# [Action item]
Lines containing the string "This": how many are there below? Answer with the number only.

Dataset records START

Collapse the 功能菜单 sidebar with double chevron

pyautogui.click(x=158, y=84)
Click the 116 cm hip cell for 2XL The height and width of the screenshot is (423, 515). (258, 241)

Dataset records END
Dataset records START

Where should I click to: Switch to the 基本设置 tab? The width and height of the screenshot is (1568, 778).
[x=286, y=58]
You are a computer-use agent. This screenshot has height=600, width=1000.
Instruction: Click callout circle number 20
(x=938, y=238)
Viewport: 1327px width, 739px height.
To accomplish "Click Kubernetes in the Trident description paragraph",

Dataset records END
Dataset records START

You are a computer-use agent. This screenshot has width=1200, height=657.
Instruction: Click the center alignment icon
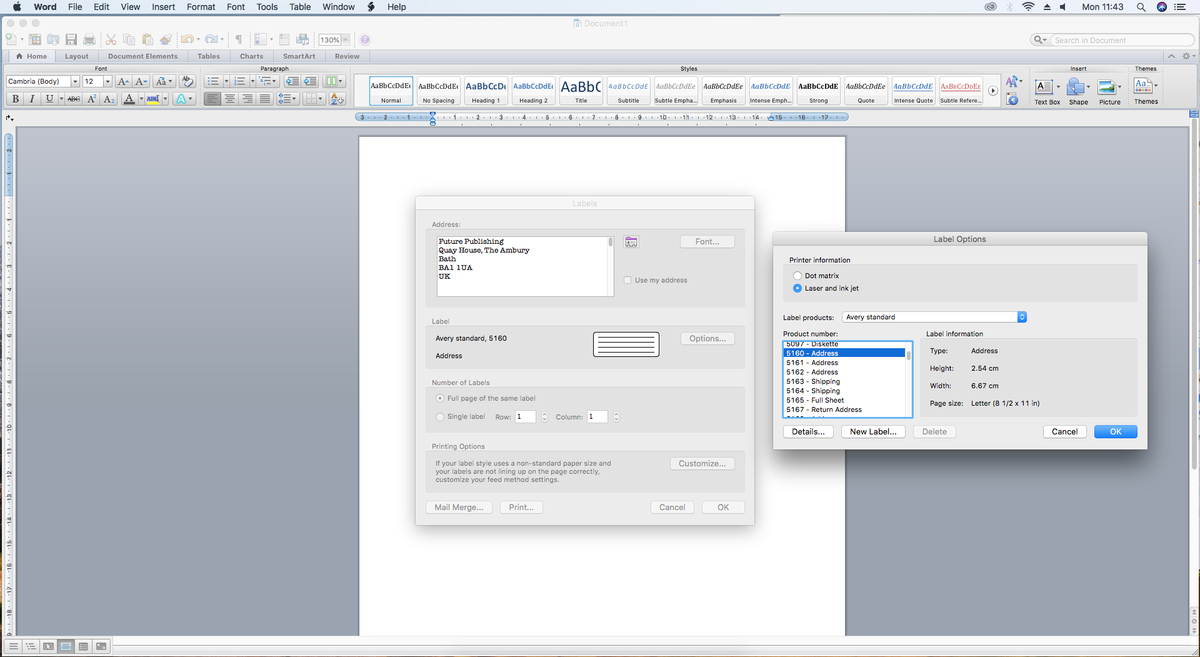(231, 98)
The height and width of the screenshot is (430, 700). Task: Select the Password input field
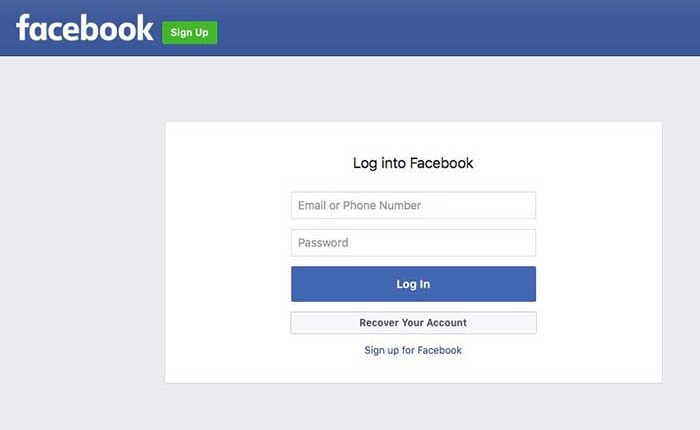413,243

Dataset records END

# [Written answer]
2